Friday, April 1, 2011

Needing Back On Track--A Thank You to Mrs. White

April 1, 2011

A few days ago, one of my favorite blogs, The Legacy Of Home http/:www.thelegacyofhome.blogspot.com, posted an article entitled, The Discipline Of Cancer. It is very touching in a profound way, and I urge all of you to read it.

Well, after I read the post, it stuck with me. It followed me, pestered me, poked me, and finally it just stood in front of me, holding up its hands and saying, "Evelyn--PAY ATTENTION."
Now, I don't have cancer, and with the Lord's grace, I never will. However, I do have a propensity to fall away from good habits. I also have a problem with whining about difficulties that come my way. I honestly believe that God has placed Mrs. White's post in my life to wake me up to my falling away, not only from healthy habits I had worked so hard to develop when I became ill, but also from spiritual habits that had been helping me in developing a stronger relationship with God through His Son, Jesus.
Mrs. White speaks of how disciplining her eating and other health habits spilled over into her spiritual habits;

"This discipline of eating for survival carried into my spiritual life. I was less likely to give-in to other temptations - anger, putting off Bible reading, laziness, etc. I was able to live a very structured religious life. It was because of my suffering that I began to yield to God's ways. I was meek and quiet under the rod of affliction."

In my own life, after I spent a night in the hospital, I had to make a choice. I could continue as I had been, and possibly enjoy another trip to the ER or worse--or I could get my head outta my backside, take an honest, hard look at my lifestyle, and make the changes necessary to get back the physical and spiritual health I had neglected for so long. I chose the latter.

Like Mrs. White, I did the required things to get back physical health--I ate mostly raw foods, drank good clean water, began to walk each day, stretched and worked on breathing deeply. I also began to pray over my food again, read scripture at each meal, make time to read inspirational books and listen to uplifting music, and prayed to have God change me into the woman He wanted me to be. I began to let go of anger, self-pity and resentment against people who had hurt me.

All these things worked to help me lose weight and gain peace. I wasn't perfect in my quest, I assure you. I still got angry and I still stuffed my face with junk on occasion. But things were going well, even with the spiritual speed bumps that kept popping up.
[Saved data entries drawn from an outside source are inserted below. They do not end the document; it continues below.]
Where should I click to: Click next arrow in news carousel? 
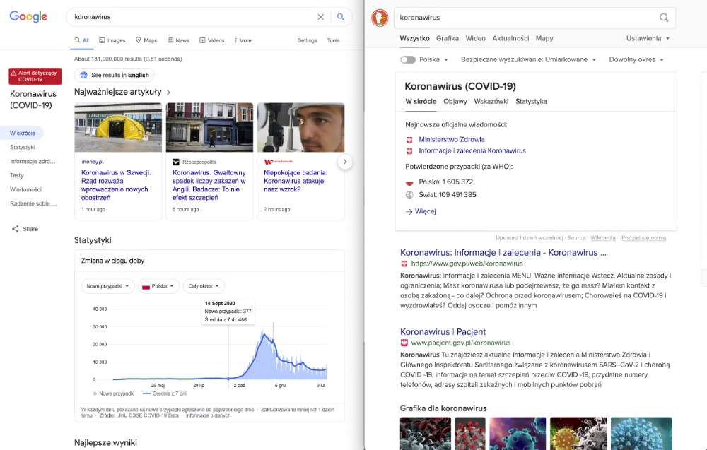pos(345,162)
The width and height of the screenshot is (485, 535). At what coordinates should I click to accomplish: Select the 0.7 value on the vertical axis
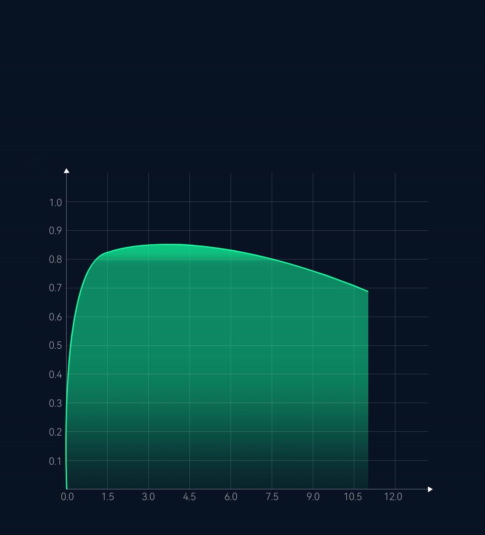coord(55,288)
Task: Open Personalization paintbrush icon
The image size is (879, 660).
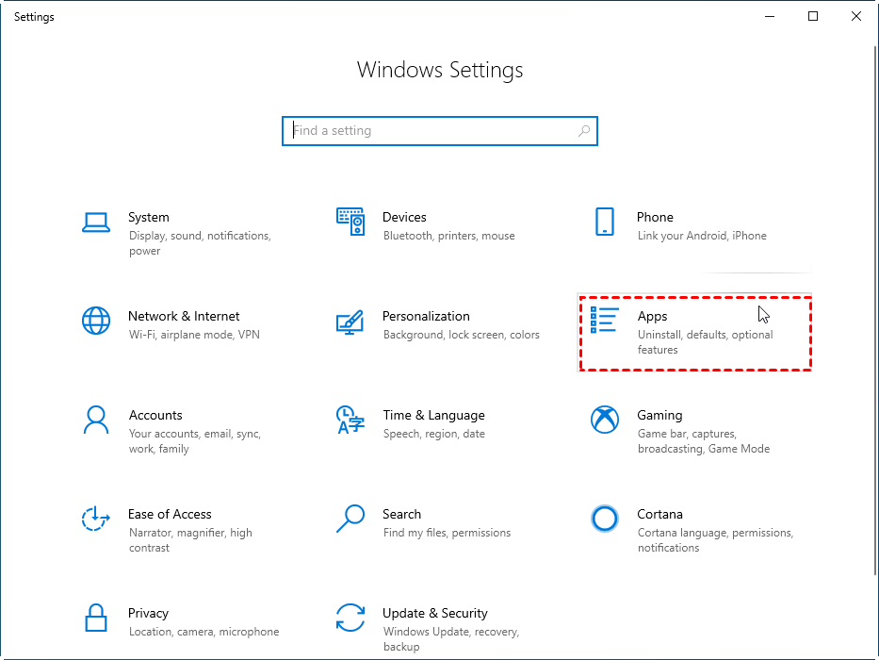Action: tap(350, 322)
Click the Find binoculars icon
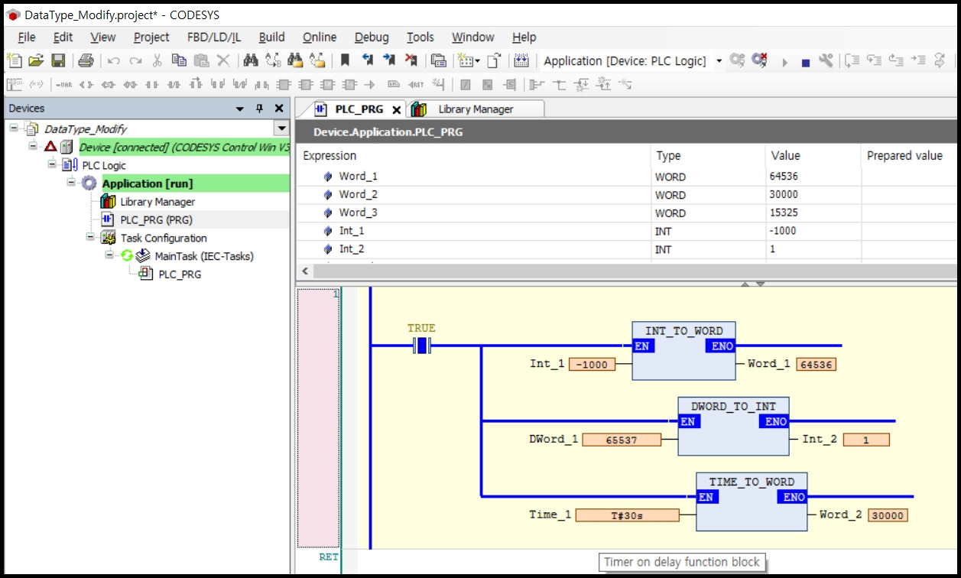This screenshot has width=961, height=578. 249,60
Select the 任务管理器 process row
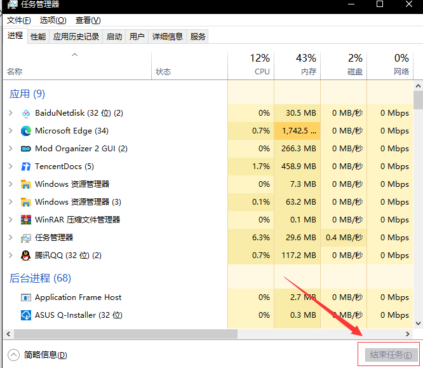 54,238
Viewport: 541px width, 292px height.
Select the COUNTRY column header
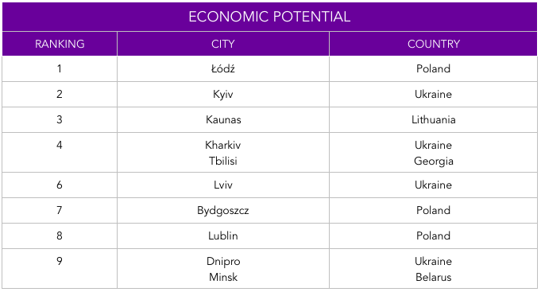(x=433, y=44)
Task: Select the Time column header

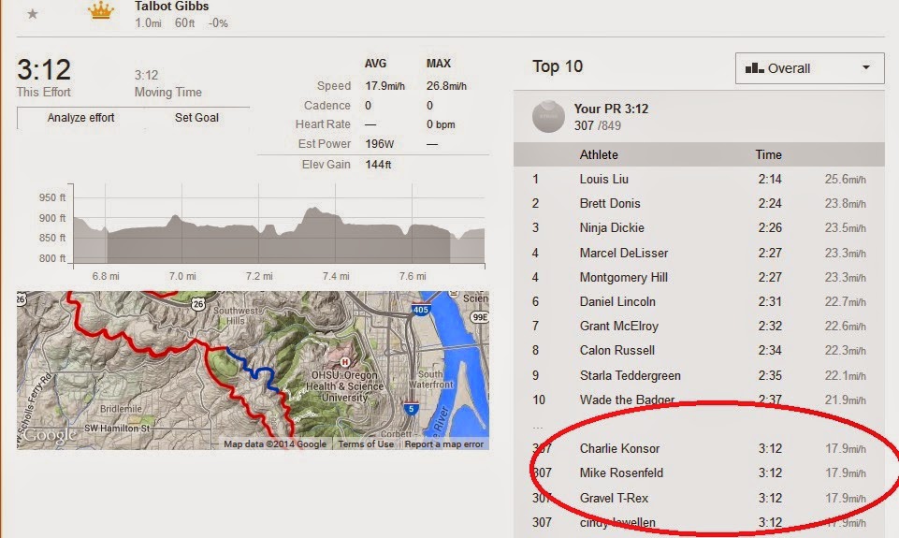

However (there is always a however, isn't there?) when my husband's grandmother passed away, and I decided to accompany him to his family's for the funeral--I hit a BIG bump. I was around many of the very people who had harmed myself and my son. I had to walk a very fine line between cool politeness and outright rudeness as I attended the funeral. I was warm to the people I knew had nothing to do with what had happened, and I was honest when I told them that I was only there for my husband's sake. I got through the days we were there with little ill effect, or so I thought.

In the days and weeks that followed, after we had returned from the funeral, I began to 'slip' from my hard-won disciplines. My husband was on vacation during the Christmas holidays, and he was ill for the first week or so. Much of my time was spent caring for him, and I used that as an excuse to not walk as much. I also found myself sleeping in the afternoons when we would all lie down to rest. A nap is not a bad thing--but combined with less exercise, eating less healthy foods, and dwelling on the pain that I had suffered at the hands of the people I had not been around for over two years--well, I found myself taking up a burden that I had laid down at the foot of the Cross a year earlier.

It is now four months into the new year, and I have been thinking about how I need to get back on track with my disciplines. I have only gained back eight pounds, but I am well aware that those eight can quickly turn back into 60 if I don't re-establish good habits.

I have been crying out to God for help, and I believe that He has supplied it with Mrs. White's post. She writes at the end of the article;

"Right now, I need that discipline back. I am failing in many ways. I need to remember the history and learn from my lessons. Why do we forget? Why do we fall back into the old ways? Today, I will make a plan - both for food and one for religious duties. May God help us all stay on track!"

Amen, Mrs. White--to paraphrase an old Jewish saying, "from your blog to God's inbox."

Well, I got chores--then a nice long walk. Later ya'll.